JEAN V PALEOLOGUE

JEAN V PALEOLOGUE

Jean V Paléologue né le à Didymotique, mort à Constantinople le , empereur byzantin de juin 1341 à août 1376, puis de juillet 1379 à avril 1390 et enfin de septembre 1390 à février 1391, fils d’Andronic III Paléologue et d’Anne de Savoie.

Homme d’État médiocre et prétentieux, il n’est pas en mesure de relever l’empire byzantin. En 1364, il est en guerre avec le tsar Ivan Alexandre de Bulgarie et s’empare de la ville d’Anchialos. L’année suivante, il remonte le Danube pour rencontrer le roi Louis Ier de Hongrie, premier empereur byzantin régnant à se rendre dans une cour étrangère ; cette visite n’aboutit à rien ; l’empereur se retrouve bloqué de façon très humiliante à Vidin, le tsar bulgare refusant de le laisser passer au retour. Son fils aîné Andronic qui assurait l’intérim à Constantinople, et de surcroît époux de la fille du tsar bulgare se garda bien d’intervenir.
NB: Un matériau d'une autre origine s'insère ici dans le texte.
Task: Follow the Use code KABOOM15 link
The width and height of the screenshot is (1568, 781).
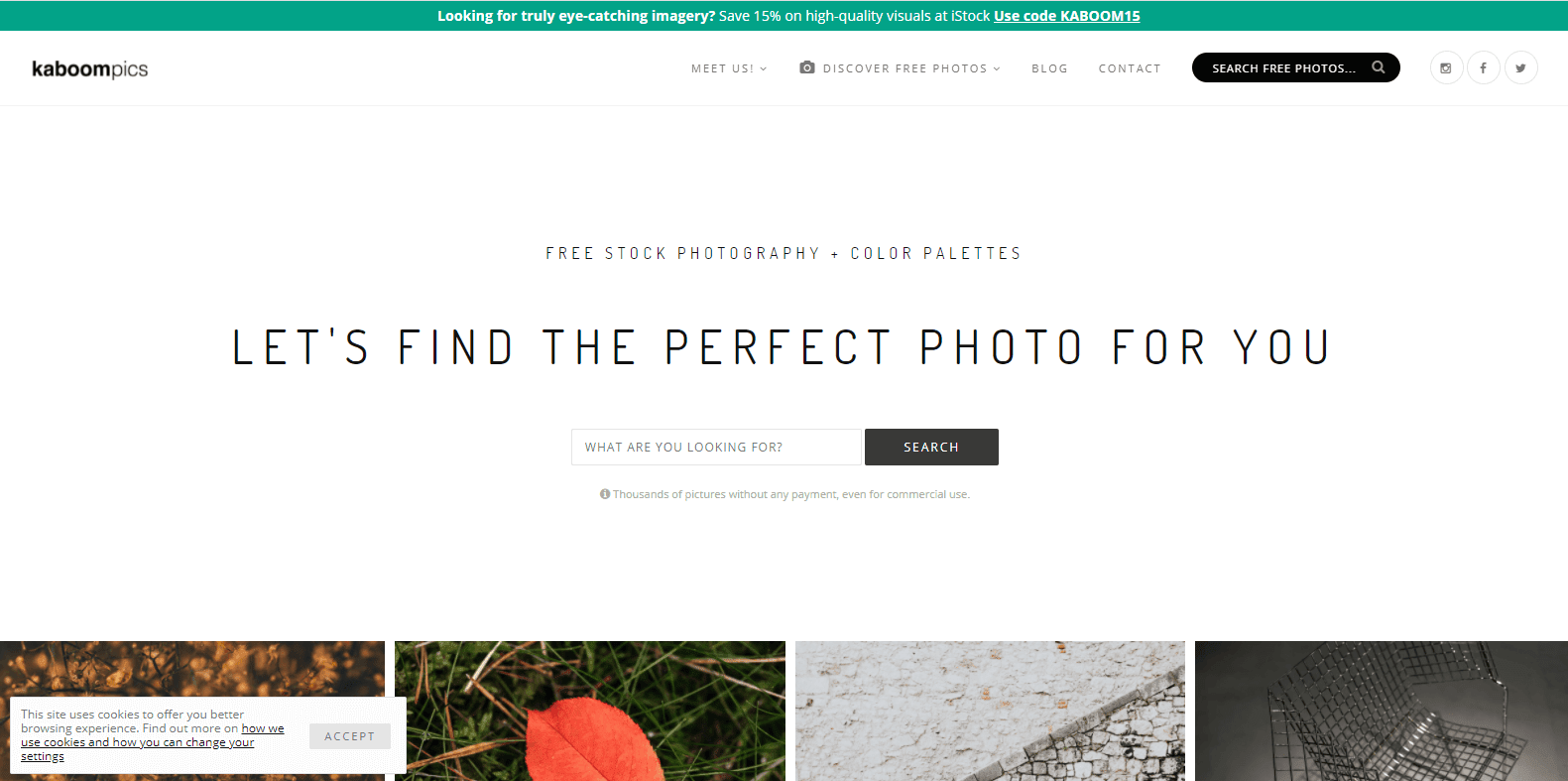Action: (1067, 16)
Heureusement pour l’empereur, son cousin du côté maternel Amédée VI de Savoie arrive à la rescousse avec une petite flotte pendant l’été 1366, reconquiert Gallipoli sur les Turcs, s’empare aussi du port bulgare de Mésembrie, assiège Varna et oblige le tsar Ivan Alexandre à libérer l’empereur. Pour rembourser les frais du comte de Savoie, Jean V emprunte presque 42 500 hyperpera, qu’Amédée VI s’engage à lui restituer s’il se rend à Rome et fait sa soumission au pape. L’empereur byzantin a récupéré deux ports importants (Gallipoli et Mésembrie), mais le passage des Turcs en Europe n’est pas interrompu, et à une date incertaine entre 1361 et 1369, le sultan Murad Ier s’empare d’Andrinople (3e ville de l’Empire) et en fait sa capitale.
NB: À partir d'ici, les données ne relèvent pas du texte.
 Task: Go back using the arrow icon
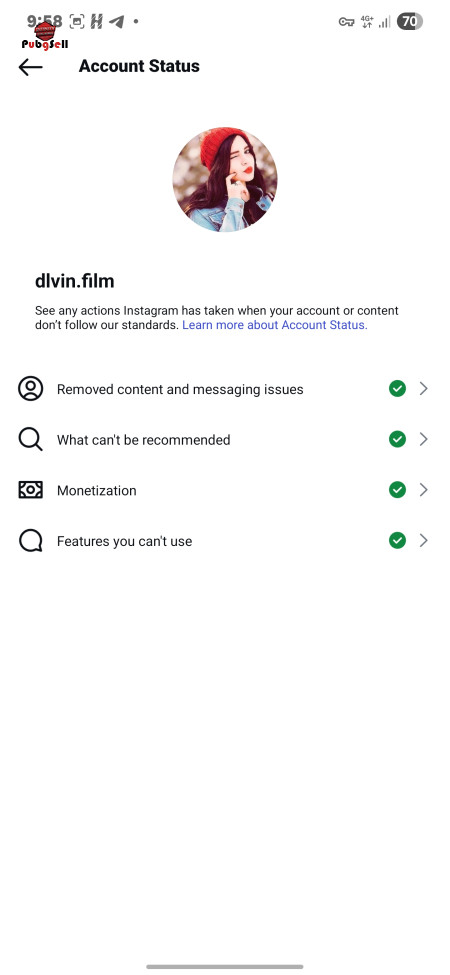point(30,67)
En 1369, Jean V se rend à Rome (1er voyage d’un empereur byzantin en Italie depuis celui de Constant II en 663), confiant Constantinople à son fils aîné Andronic et Thessalonique à son deuxième fils Manuel. En octobre, il fait sa soumission personnelle au pape Urbain V, et recueille en conséquence l’argent promis par Amédée VI. Au printemps 1370, il se rend de Rome à Venise ; il y négocie l’annulation de ses dettes et le versement de 50 000 hyperpera contre la cession à la République de Venise de l’île de Ténédos. Mais à Constantinople, Andronic refuse de céder Ténédos aux Vénitiens, et Jean V est retenu prisonnier à Venise jusqu’à ce que son deuxième fils Manuel le rachète l’année suivante. L’empereur rentre à Constantinople en octobre 1371 sans avoir rien obtenu en Occident. Pratiquement au même moment, en septembre 1371, les Turcs écrasent les Serbes à la bataille de la Maritsa et étendent considérablement leur domination dans les Balkans.

La décennie 1380-1389 voit le sultan Murad Ier s’emparer de la plus grande partie des Balkans (chute de Thessalonique en 1387) sans que Jean V tente quoi que ce soit pour résister. Au printemps 1390, Jean VII, fils d’Andronic IV, s’étant entendu avec Bayezid Ier et les Génois, s’empare de Constantinople, tandis que son grand-père se barricade dans une forteresse près de la Porte d’Or. Mais en septembre, Manuel, ayant rassemblé des troupes, parvient à le chasser et à restaurer Jean V. Jean VII trouve refuge auprès du sultan ; celui-ci le renvoie dans son apanage de Sélymbrie, convoque Manuel pour qu’il participe à la prise de Philadelphie aux termes de l’accord de 1379 (la ville avait refusé de se rendre aux Turcs), et ordonne à Jean V, en menaçant sinon de faire aveugler Manuel, de démolir la citadelle près de la Porte d’Or (l’empereur s’exécute).

Jean V meurt en février 1391 de complications de sa goutte, au terme d’un long règne catastrophique pour l’Empire byzantin, où l’empereur romain d’Orient perdit notamment une grande partie du prestige qu’il conservait auprès des peuples étrangers, devenant un petit roitelet quelconque, vassal du sultan ottoman. En 1391, personne ne pouvait croire que l’Empire durerait encore plus de quelques années.